◆ **Data for the task**
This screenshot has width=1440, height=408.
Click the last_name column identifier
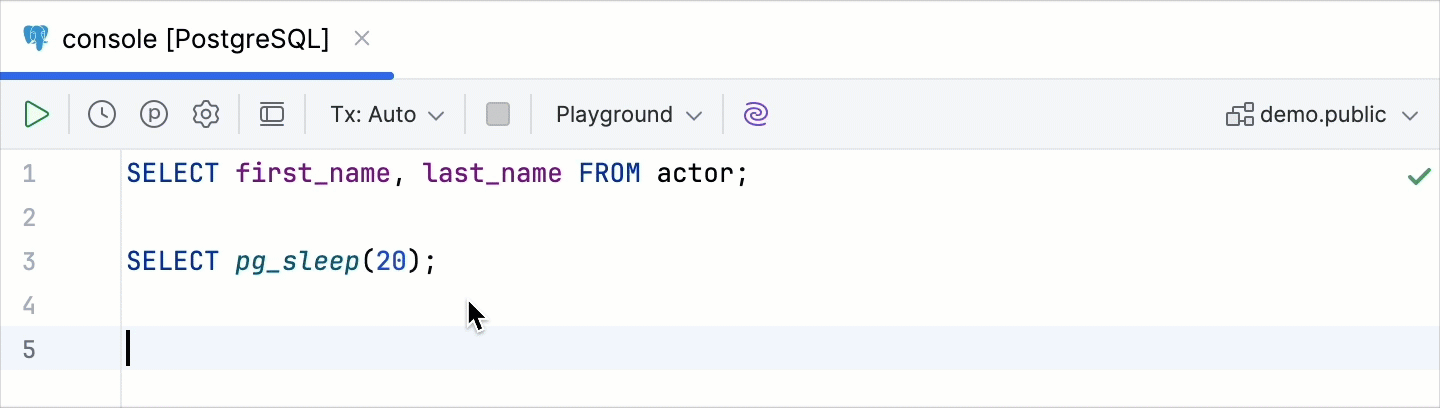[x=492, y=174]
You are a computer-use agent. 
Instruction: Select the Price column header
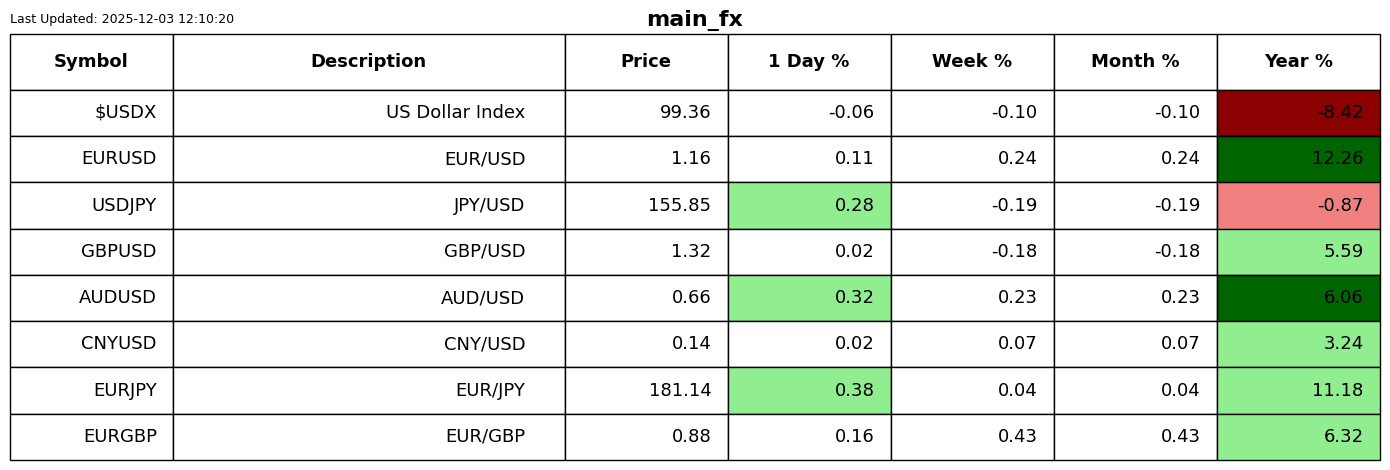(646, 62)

==

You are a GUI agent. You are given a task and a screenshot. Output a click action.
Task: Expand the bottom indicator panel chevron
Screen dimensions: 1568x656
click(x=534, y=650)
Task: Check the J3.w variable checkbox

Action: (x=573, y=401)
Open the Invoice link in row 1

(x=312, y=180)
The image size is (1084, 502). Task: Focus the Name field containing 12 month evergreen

==

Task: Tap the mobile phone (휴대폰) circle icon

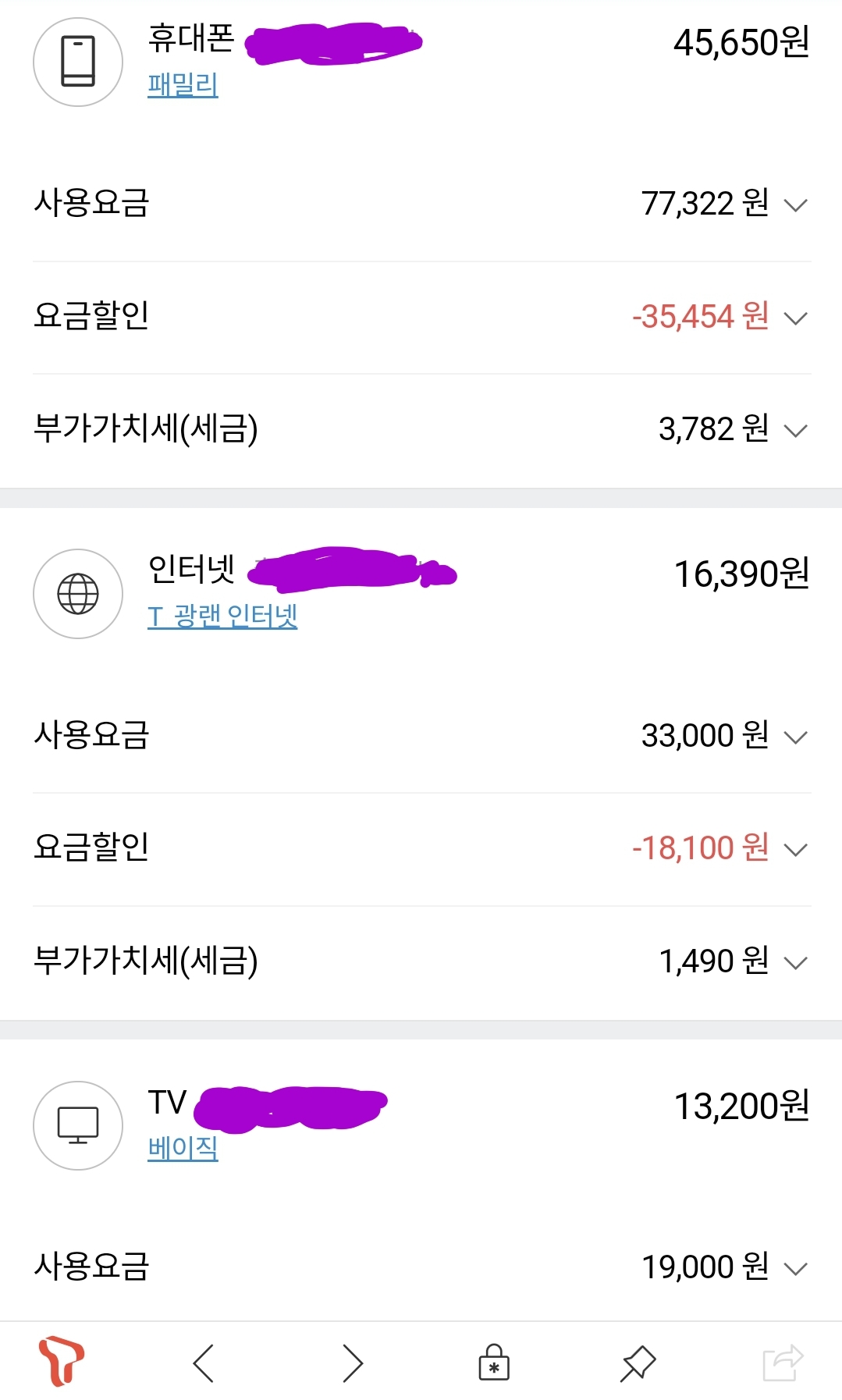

◆ **Goal of the exercise**
Could you change "checkbox" to "toggle" in the records between the lines holding "You are a GUI" and "The image size", inclusive, and return only those lines with nothing else altered?

◆ **Reply**
You are a GUI agent. You are given a task and a screenshot. Output a click action.
Task: Expand the bottom indicator panel chevron
Screen dimensions: 1568x656
click(x=534, y=650)
Task: Check the J3.w variable toggle

Action: (x=573, y=401)
Open the Invoice link in row 1

(x=312, y=180)
The image size is (1084, 502). Task: Focus the Name field containing 12 month evergreen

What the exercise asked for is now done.